→ **Provided material**:
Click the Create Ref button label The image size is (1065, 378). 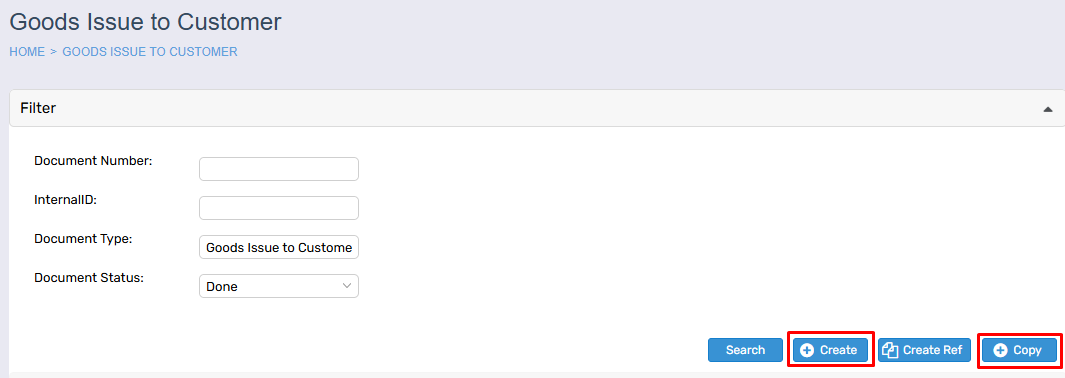tap(932, 350)
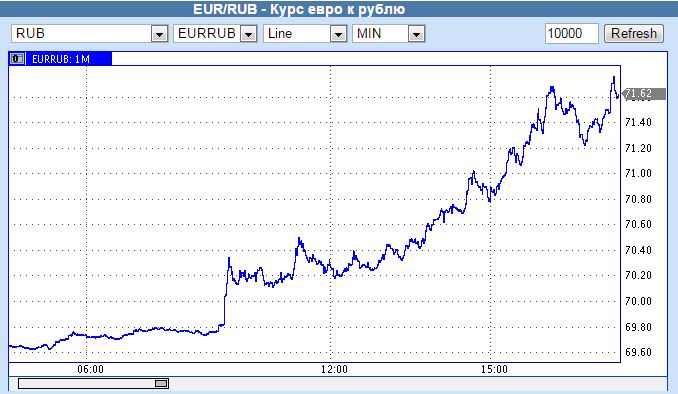
Task: Expand the MIN interval dropdown arrow
Action: pos(416,34)
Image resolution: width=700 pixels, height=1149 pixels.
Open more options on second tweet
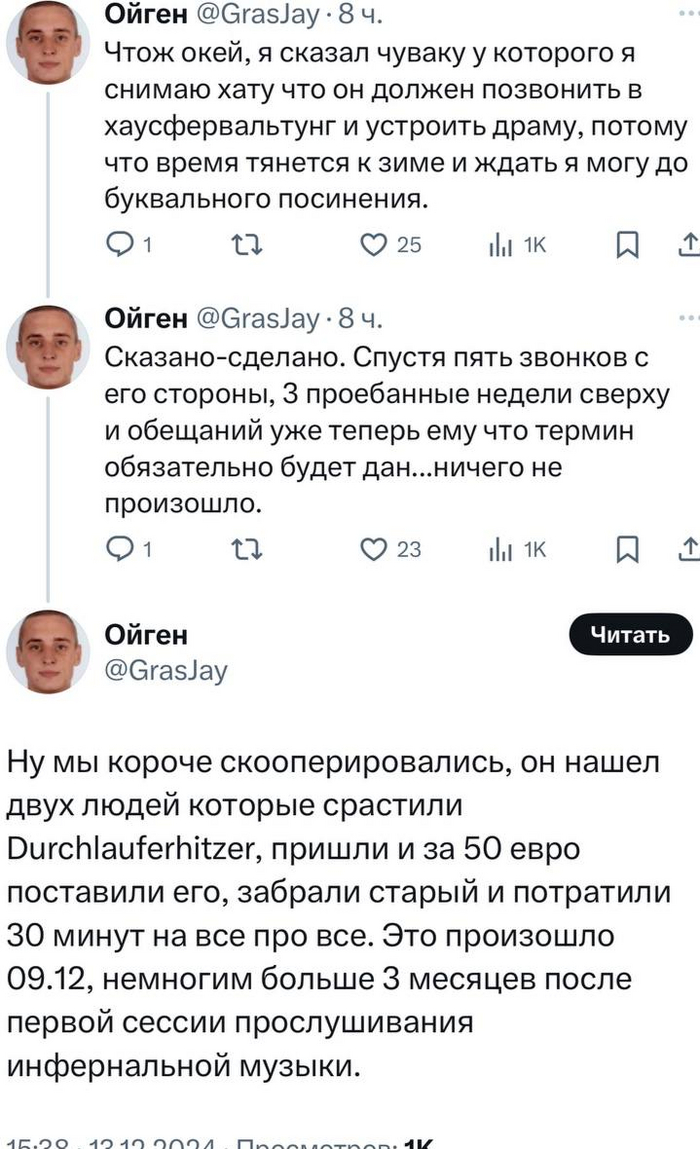pos(689,318)
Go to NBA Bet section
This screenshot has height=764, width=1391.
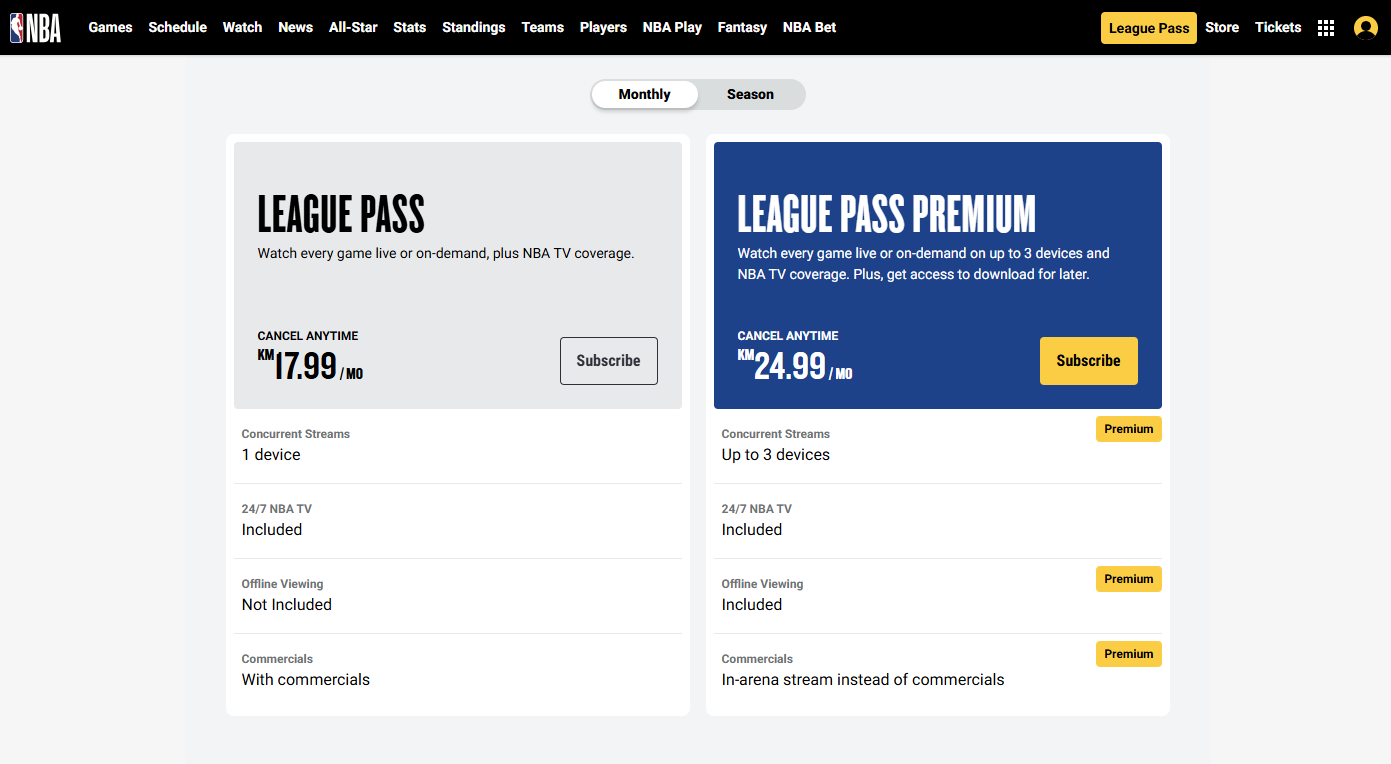809,27
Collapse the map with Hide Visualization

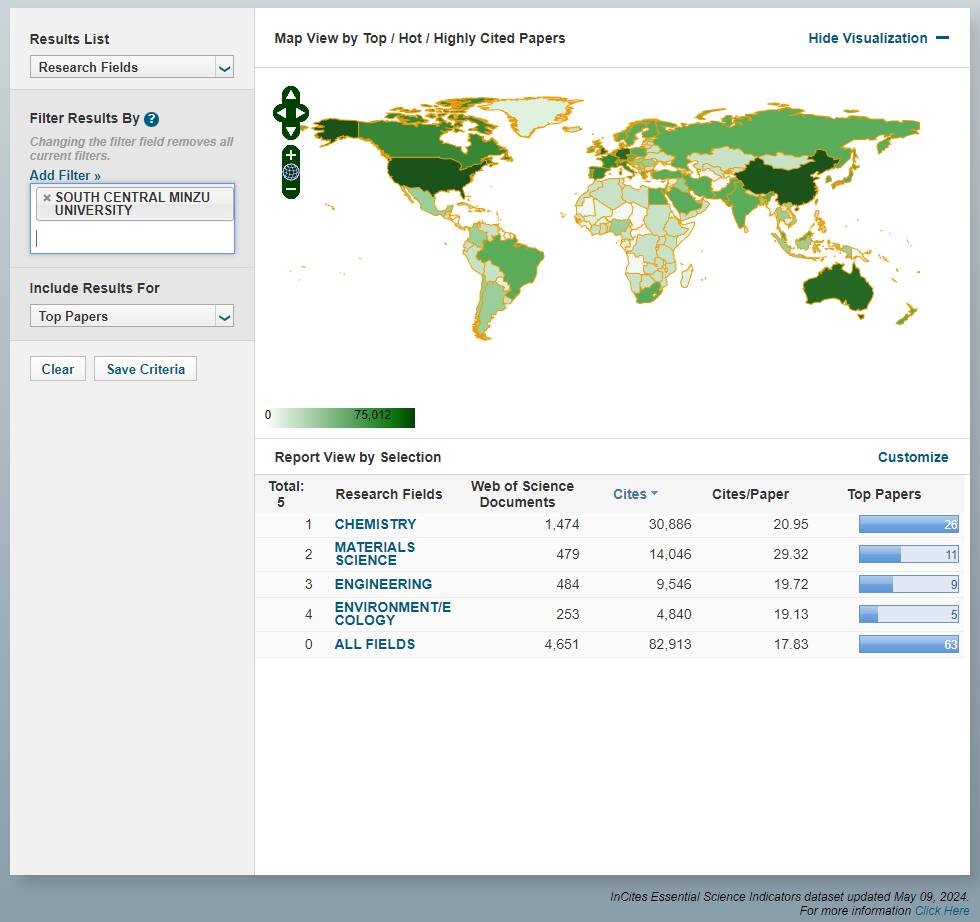[877, 38]
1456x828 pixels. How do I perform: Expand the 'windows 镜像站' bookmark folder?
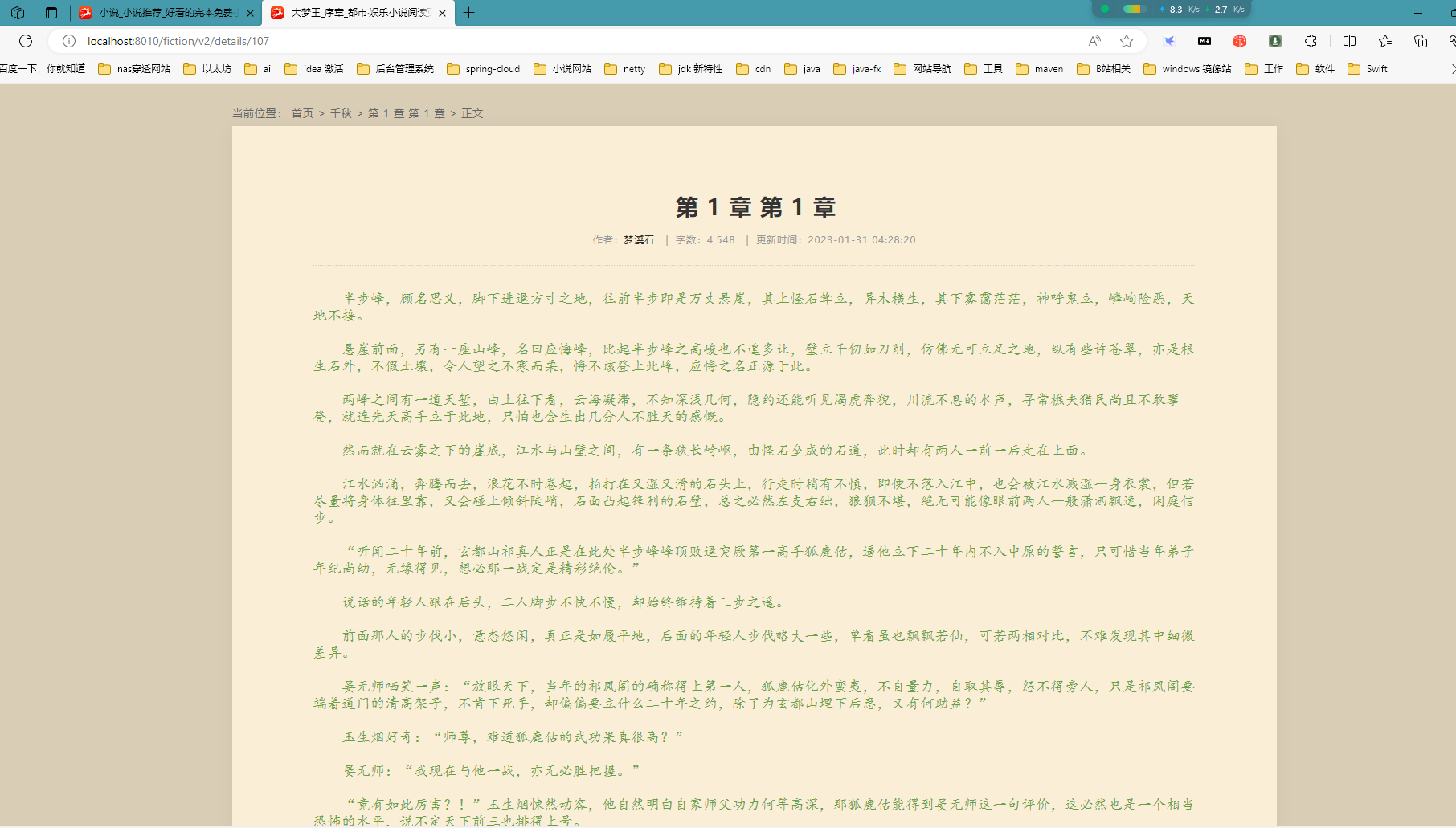tap(1187, 69)
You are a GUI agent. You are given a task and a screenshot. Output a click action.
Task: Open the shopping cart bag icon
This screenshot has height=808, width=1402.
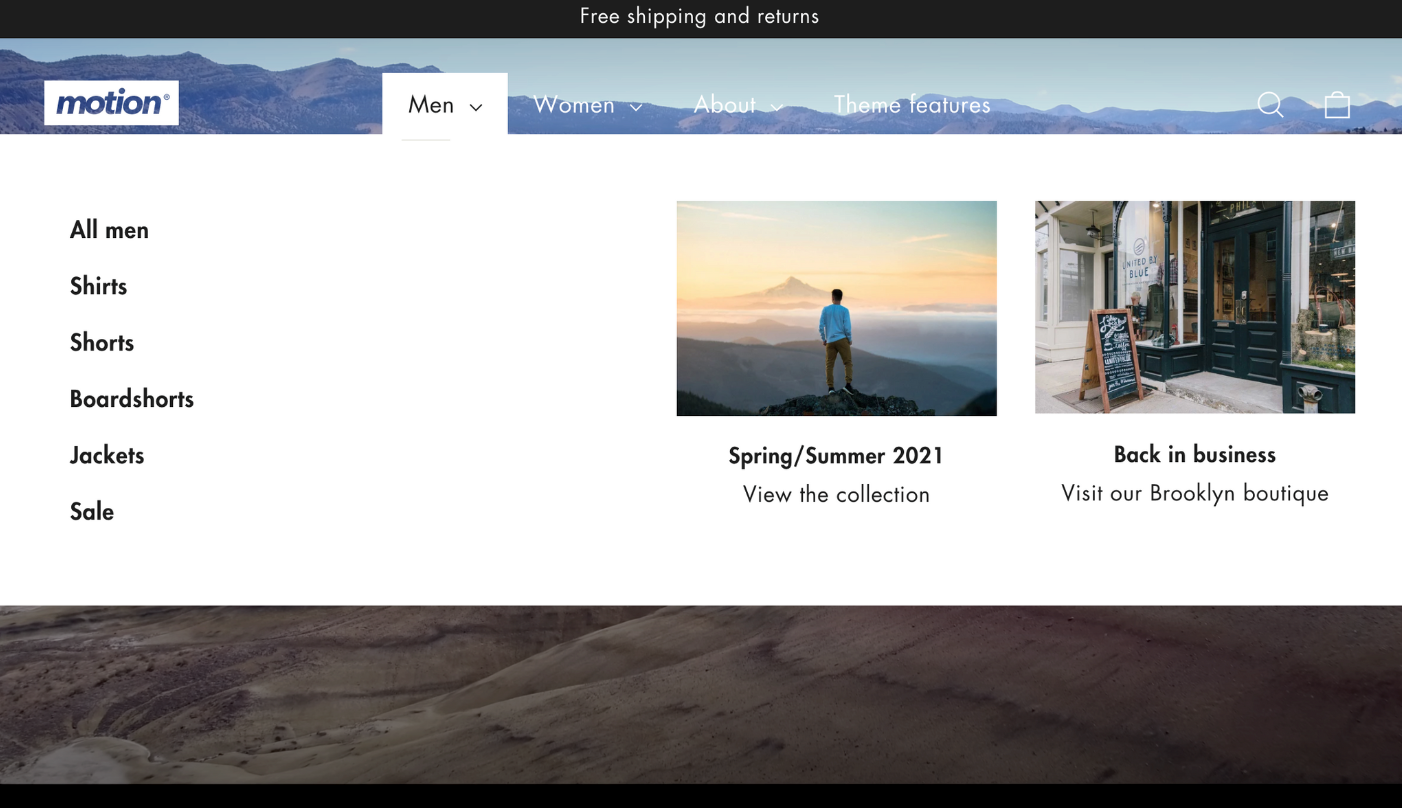(1337, 105)
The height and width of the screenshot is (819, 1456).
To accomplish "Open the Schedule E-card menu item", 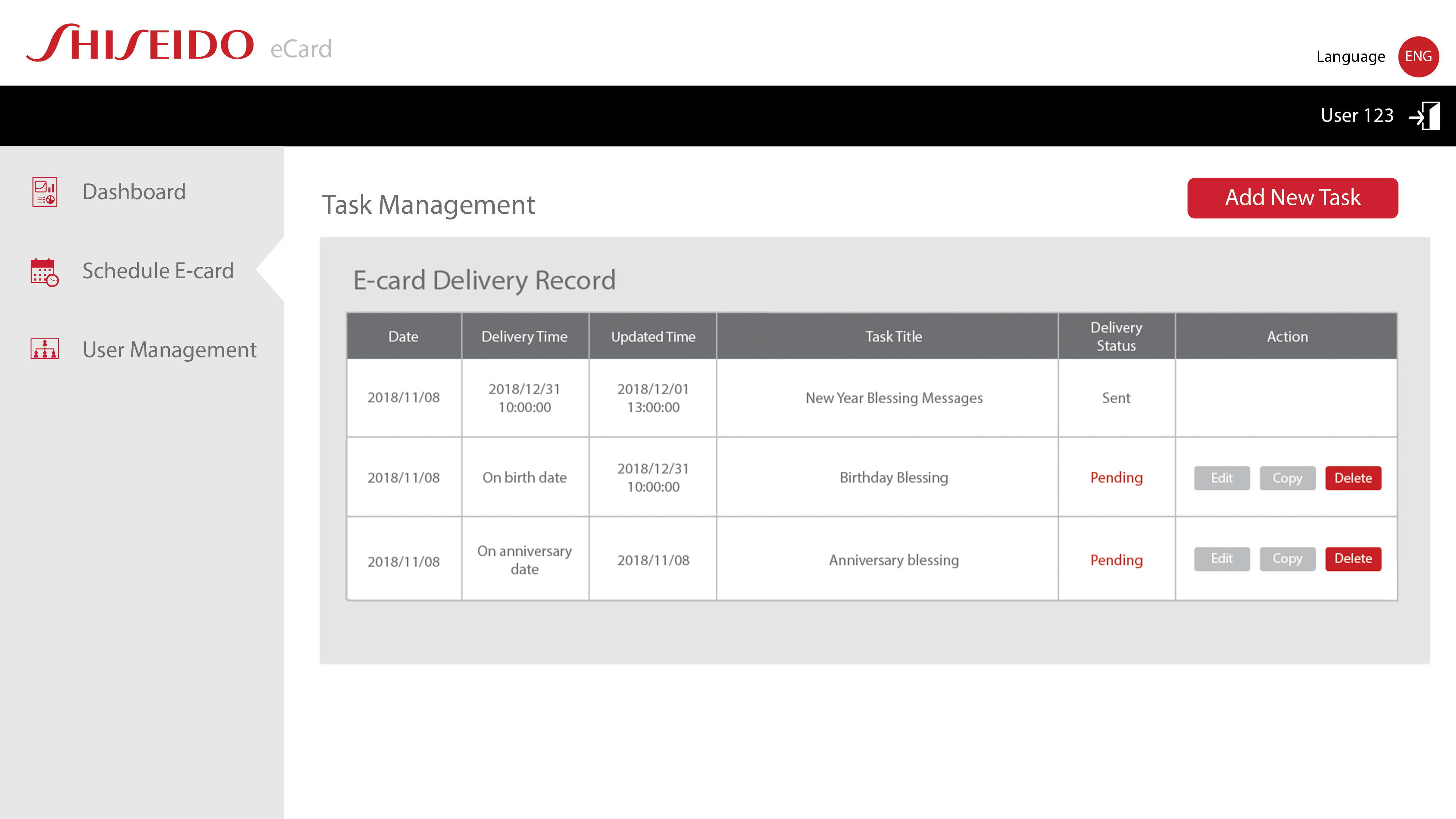I will coord(158,271).
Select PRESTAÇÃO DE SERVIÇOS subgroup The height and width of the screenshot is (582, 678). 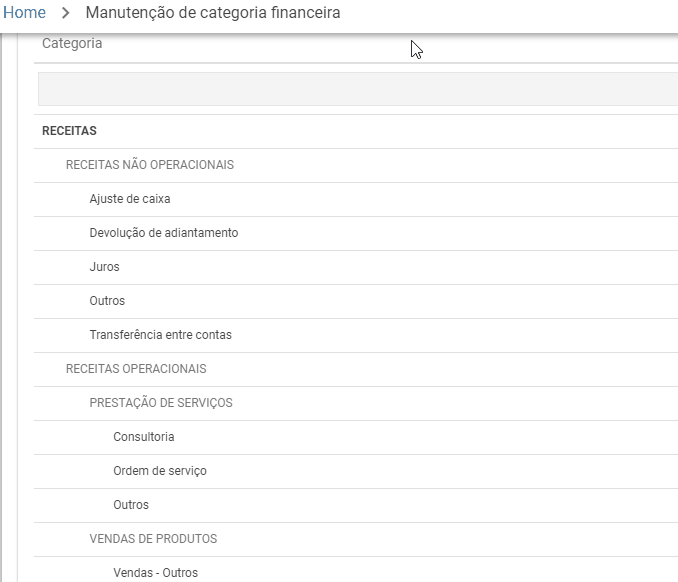[x=356, y=403]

→ **Goal of the exercise**:
Beginning at the line above that contains "This screenshot has height=764, width=1391.", repeat each line exactly through the one that contains "Task: Open the shopping cart bag icon", and leave out the pictures.

→ **Answer section**:
This screenshot has height=764, width=1391.
809,27
Collapse the map with Hide Visualization

[877, 38]
1456x828 pixels. How do I perform: Expand the 'windows 镜像站' bookmark folder?
tap(1187, 69)
You are a GUI agent. You are given a task and a screenshot. Output a click action.
Task: Open the shopping cart bag icon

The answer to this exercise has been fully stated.